22. Appendix.01: Migrating from NNTC to tpu-mlir

NNTC is using docker version sophgo/tpuc_dev:v2.1, for MLIR docker version reference and environment initialization please refer to Environment Setup.

In the following, we will use yolov5s as an example to explain the similarities and differences between nntc and mlir in terms of quantization, and for compiling floating-point models, please refer to <TPU-MLIR_Quick_Start> Compile the ONNX model.

First, refer to the section Compile the ONNX model to prepare the yolov5s model.

22.1. ONNX to MLIR

To quantize a model in mlir, first convert the original model to a top-level mlir file, this step can be compared to generating a fp32umodel in step-by-step quantization in nntc.

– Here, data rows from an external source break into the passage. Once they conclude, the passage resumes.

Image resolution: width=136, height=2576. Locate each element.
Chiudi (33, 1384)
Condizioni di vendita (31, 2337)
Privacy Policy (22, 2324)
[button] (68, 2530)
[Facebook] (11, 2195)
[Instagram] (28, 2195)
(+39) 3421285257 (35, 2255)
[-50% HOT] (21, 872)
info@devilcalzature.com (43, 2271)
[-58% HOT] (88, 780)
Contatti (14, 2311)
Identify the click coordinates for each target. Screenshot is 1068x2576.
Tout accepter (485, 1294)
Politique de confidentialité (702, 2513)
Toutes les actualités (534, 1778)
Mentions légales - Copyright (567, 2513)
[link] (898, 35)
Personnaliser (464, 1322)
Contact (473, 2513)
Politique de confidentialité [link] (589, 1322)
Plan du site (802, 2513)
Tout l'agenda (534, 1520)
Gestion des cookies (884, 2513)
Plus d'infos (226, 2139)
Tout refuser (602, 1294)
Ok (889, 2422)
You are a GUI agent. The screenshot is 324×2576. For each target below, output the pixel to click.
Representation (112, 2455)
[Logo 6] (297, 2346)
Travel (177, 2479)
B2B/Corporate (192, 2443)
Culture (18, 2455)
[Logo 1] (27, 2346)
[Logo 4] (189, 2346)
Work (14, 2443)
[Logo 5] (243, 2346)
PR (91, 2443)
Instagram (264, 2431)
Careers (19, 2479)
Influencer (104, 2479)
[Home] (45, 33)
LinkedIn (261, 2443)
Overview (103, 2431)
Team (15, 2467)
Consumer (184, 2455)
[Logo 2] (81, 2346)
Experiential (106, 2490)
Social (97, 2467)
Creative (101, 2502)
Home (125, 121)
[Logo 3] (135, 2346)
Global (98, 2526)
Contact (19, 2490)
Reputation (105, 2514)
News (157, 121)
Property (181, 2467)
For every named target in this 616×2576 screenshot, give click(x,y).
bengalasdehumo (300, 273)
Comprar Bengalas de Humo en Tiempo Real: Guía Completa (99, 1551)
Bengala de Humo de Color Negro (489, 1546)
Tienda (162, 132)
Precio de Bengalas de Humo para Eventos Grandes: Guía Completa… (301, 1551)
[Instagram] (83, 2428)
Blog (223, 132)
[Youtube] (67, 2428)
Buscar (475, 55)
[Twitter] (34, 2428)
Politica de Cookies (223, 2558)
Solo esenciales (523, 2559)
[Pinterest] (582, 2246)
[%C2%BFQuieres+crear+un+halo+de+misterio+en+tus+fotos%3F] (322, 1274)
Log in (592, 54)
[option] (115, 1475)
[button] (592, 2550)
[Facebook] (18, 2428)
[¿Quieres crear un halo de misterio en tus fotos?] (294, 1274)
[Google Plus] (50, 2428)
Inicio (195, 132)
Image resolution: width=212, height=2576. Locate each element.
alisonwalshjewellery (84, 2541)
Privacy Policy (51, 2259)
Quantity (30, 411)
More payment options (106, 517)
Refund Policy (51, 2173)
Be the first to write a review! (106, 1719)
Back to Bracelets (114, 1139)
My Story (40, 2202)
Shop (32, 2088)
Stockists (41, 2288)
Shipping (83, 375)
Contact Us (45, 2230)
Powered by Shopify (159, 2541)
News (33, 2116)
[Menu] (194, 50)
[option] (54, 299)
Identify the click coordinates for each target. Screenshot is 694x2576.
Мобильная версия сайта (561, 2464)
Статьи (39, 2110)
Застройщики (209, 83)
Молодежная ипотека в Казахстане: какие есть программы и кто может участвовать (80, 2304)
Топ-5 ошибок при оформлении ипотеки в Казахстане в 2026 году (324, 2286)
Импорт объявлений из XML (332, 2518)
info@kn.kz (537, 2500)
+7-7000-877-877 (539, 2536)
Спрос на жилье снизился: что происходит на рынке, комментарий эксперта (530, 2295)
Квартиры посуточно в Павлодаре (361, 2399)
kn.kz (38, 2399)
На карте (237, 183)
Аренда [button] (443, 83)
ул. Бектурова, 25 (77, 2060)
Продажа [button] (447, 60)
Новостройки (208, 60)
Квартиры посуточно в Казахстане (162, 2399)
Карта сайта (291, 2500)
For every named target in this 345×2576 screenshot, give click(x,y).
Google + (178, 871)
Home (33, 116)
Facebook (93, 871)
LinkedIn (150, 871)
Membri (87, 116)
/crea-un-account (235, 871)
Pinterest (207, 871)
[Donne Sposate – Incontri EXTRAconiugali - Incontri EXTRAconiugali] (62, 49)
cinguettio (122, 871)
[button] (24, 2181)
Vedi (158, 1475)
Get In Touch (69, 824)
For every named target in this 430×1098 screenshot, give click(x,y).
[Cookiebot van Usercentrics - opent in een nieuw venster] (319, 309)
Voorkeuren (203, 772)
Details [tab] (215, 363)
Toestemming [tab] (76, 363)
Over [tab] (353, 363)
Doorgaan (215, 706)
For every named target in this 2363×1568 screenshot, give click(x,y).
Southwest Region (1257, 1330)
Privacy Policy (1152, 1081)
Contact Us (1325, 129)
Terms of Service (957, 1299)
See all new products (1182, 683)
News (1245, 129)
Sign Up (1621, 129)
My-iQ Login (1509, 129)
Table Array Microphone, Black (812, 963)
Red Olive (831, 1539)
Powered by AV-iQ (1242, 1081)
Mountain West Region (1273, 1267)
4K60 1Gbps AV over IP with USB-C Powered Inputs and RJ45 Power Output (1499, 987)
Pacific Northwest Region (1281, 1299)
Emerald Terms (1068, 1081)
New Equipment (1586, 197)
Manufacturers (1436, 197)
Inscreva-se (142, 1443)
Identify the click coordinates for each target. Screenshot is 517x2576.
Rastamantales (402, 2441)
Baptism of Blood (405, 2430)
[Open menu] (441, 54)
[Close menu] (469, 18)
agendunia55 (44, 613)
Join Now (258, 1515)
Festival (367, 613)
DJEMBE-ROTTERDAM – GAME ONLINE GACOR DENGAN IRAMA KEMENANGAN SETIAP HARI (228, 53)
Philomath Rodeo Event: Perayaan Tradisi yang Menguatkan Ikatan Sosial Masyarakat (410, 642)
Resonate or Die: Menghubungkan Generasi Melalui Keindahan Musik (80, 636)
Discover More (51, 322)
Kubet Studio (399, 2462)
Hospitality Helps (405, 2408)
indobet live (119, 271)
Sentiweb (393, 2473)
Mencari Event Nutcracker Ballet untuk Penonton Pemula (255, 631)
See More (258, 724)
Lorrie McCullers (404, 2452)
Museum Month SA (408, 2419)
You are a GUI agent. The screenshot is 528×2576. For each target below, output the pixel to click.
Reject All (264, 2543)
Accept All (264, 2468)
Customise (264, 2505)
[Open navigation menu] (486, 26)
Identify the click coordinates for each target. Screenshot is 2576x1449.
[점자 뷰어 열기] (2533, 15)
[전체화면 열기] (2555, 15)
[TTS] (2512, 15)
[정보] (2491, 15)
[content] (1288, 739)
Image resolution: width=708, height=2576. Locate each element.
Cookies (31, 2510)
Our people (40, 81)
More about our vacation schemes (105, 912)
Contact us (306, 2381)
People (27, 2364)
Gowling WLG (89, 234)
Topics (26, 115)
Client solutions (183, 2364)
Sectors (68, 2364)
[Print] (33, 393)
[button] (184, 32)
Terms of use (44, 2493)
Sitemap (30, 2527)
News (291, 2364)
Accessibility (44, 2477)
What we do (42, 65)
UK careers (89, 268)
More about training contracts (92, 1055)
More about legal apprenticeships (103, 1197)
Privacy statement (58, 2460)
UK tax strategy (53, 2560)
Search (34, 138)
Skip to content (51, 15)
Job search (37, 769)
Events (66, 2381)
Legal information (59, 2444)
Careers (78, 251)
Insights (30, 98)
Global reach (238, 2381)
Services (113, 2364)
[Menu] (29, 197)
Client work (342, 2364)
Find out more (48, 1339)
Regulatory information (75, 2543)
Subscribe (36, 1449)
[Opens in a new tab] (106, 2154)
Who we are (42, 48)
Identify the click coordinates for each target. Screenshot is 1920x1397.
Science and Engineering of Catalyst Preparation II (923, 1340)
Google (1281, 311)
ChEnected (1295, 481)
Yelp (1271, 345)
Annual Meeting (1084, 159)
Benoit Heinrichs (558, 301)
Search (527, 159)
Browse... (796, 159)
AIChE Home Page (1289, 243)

  1. MLIR’s model conversion command

    $ model_transform.py \
        --model_name yolov5s \
        --model_def ../yolov5s.onnx \
        --input_shapes [[1,3,640,640]] \
        --mean 0.0,0.0,0.0 \
        ---scale 0.0039216,0.0039216,0.0039216 \
        --keep_aspect_ratio \
        --pixel_format rgb \
        --output_names 350,498,646 \
        ---test_input ./image/dog.jpg \
        ---test_result yolov5s_top_outputs.npz \
        --mlir yolov5s.mlir
    

    TPU-MLIR can directly encode image preprocessing into the converted MLIR file.

  2. Model transformation commands for NNTC

    $ python3 -m ufw.tools.on_to_umodel \
        -m ../yolov5s.onnx \
        -s '(1,3,640,640)' \
        -d 'compilation' \
        --cmp
    

    When importing a model with NNTC, you cannot specify the preprocessing method.

22.2. Make a quantization calibration table

If you want to generate a fixed-point model, you need a quantization tool to quantize the model, nntc uses calibration_use_pb for step-by-step quantization, and mlir uses run_calibration.py for step-by-step quantization.

The number of input data is about 100~1000 depending on the situation, using the existing 100 images from COCO2017 as an example, perform calibration.

To use stepwise quantization in nntc, you need to make your own mdb quantization dataset using the image quantization dataset, and modify fp32_protoxt to point the data input to the lmdb file.

Note

For the NNTC quantization dataset, please refer to the “Model Quantization” chapter in the <TPU-NNTC Development Reference Manual>, and note that the lmdb dataset is not compatible with TPU-MLIR. TPU-MLIR can directly use raw images as input for quantization tools. If it is voice, text or other non-image data, it needs to be converted to npz file.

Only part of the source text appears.